Type Algemene Maatregel van Bestuur
Fase Bekendmaking
Ministerie Volksgezondheid, Welzijn en Sport
Datum uitgave 27 januari 2016
Datum inwerkingtreding -
Per KB Ja

Opschrift

Wijziging van algemene maatregelen van bestuur op het terrein van het ministerie van volksgezondheid, welzijn en sport teneinde misslagen en omissies te herstellen

Samenvatting

Dit besluit strekt ertoe in een aantal besluiten op het terrein van volksgezondheid, welzijn en sport ontstane redactionele fouten weg te nemen. Daarnaast worden enkele besluiten gemoderniseerd.

Documenten

stb-2016-349 (PDF)

Besluit van 19 september 2016, houdende wijziging van een aantal algemene maatregelen van bestuur op het terrein van het Ministerie van Volksgezondheid, Welzijn en Sport teneinde misslagen en omissies te herstellen

Wij Willem-Alexander, bij de gratie Gods, Koning der Nederlanden, Prins van Oranje-Nassau, enz. enz. enz.

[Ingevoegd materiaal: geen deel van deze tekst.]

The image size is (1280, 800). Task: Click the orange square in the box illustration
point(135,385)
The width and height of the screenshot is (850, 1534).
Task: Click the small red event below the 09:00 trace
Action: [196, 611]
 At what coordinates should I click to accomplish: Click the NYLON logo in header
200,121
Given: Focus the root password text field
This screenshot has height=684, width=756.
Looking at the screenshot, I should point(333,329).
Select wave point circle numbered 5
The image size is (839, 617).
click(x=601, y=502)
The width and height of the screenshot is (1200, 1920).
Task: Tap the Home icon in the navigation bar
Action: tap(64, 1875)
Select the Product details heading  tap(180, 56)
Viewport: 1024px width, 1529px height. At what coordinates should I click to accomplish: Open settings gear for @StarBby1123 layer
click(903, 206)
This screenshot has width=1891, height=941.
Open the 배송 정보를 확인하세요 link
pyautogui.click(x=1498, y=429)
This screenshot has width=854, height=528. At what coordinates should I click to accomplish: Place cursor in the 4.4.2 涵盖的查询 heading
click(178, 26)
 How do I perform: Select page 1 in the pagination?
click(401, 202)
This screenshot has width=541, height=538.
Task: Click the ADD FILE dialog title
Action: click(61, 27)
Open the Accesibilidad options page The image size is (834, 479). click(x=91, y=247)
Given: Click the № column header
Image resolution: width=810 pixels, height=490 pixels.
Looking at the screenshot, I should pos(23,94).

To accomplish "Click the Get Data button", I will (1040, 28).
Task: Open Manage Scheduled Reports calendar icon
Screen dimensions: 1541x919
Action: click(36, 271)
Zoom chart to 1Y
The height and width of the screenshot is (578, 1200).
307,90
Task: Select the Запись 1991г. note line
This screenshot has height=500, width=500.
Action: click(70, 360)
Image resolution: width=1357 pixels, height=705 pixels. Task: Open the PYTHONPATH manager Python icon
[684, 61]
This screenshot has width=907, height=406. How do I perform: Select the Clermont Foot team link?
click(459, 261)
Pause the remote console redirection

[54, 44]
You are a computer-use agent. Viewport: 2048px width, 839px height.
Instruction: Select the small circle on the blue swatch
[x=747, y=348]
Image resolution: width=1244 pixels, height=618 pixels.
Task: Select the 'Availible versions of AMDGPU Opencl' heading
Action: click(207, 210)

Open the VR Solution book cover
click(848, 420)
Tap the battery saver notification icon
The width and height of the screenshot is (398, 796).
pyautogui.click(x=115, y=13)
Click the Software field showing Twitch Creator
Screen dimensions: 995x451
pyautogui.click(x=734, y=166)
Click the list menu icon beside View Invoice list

Op de voordracht van Onze Minister van Volksgezondheid, Welzijn en Sport van 13 april 2016, kenmerk 904796-146214-WJZ, gedaan mede namens de Staatssecretaris van Volksgezondheid, Welzijn en Sport;

Gelet op artikel 44b van de Drank- en Horecawet, de artikelen 9a, eerste lid, en 11c, tweede lid, van de Tabakswet, artikel 3, eerste lid, van de Wet op de medische hulpmiddelen, de artikelen 4, eerste lid, 5, eerste lid, onder a, 6, onder a, 8, eerste lid, onder a, b en c, 12, 13, 14, en 16, tweede lid, van de Warenwet, artikel 11 van de Wet buitengewoon pensioen zeelieden-oorlogsslachtoffers, de artikelen 12 en 13 van de Wet buitengewoon pensioen 1940-1945, artikel 8.2.1, vierde lid, van de Jeugdwet, de artikelen 2, tweede lid, en 56a van de Wet marktordening gezondheidszorg, artikel 18.4.1, eerste lid, van de Invoeringswet openbare lichamen Bonaire, Sint Eustatius en Saba, artikel 91, eerste lid, van de Wet financiering sociale verzekeringen, de artikelen 11, derde en vierde lid, en 21, tweede lid, van de Zorgverzekeringswet, artikel 5, eerste lid, van de Wet toelating zorginstellingen, de artikelen 2 en 15 van de Wet gebruik burgerservicenummer in de zorg, de artikelen 15, eerste lid, en 18, derde lid, van de Wet op de orgaandonatie, de artikelen 11, tweede lid, 22, 24, 25, 26 en 27 van de Wet op de beroepen in de individuele gezondheidszorg, artikel 8 van de Wet veiligheid en kwaliteit lichaamsmateriaal, de artikelen 3.1.1, tweede lid, en 12.4.8 van de Wet langdurige zorg;

De Afdeling advisering van de Raad van State gehoord (advies van 19 mei 2016, nummer W13.16.0094/III);

Gezien het nader rapport van Onze Minister van Volksgezondheid, Welzijn en Sport van 9 september 2016, kenmerk 904787-146214-WJZ, uitgebracht mede namens de Staatssecretaris van Volksgezondheid, Welzijn en Sport;

Hebben goedgevonden en verstaan:

ARTIKEL I

Artikel 3, derde en vierde lid, van het Besluit bestuurlijke boete Drank- en Horecawet komt te luiden:

3.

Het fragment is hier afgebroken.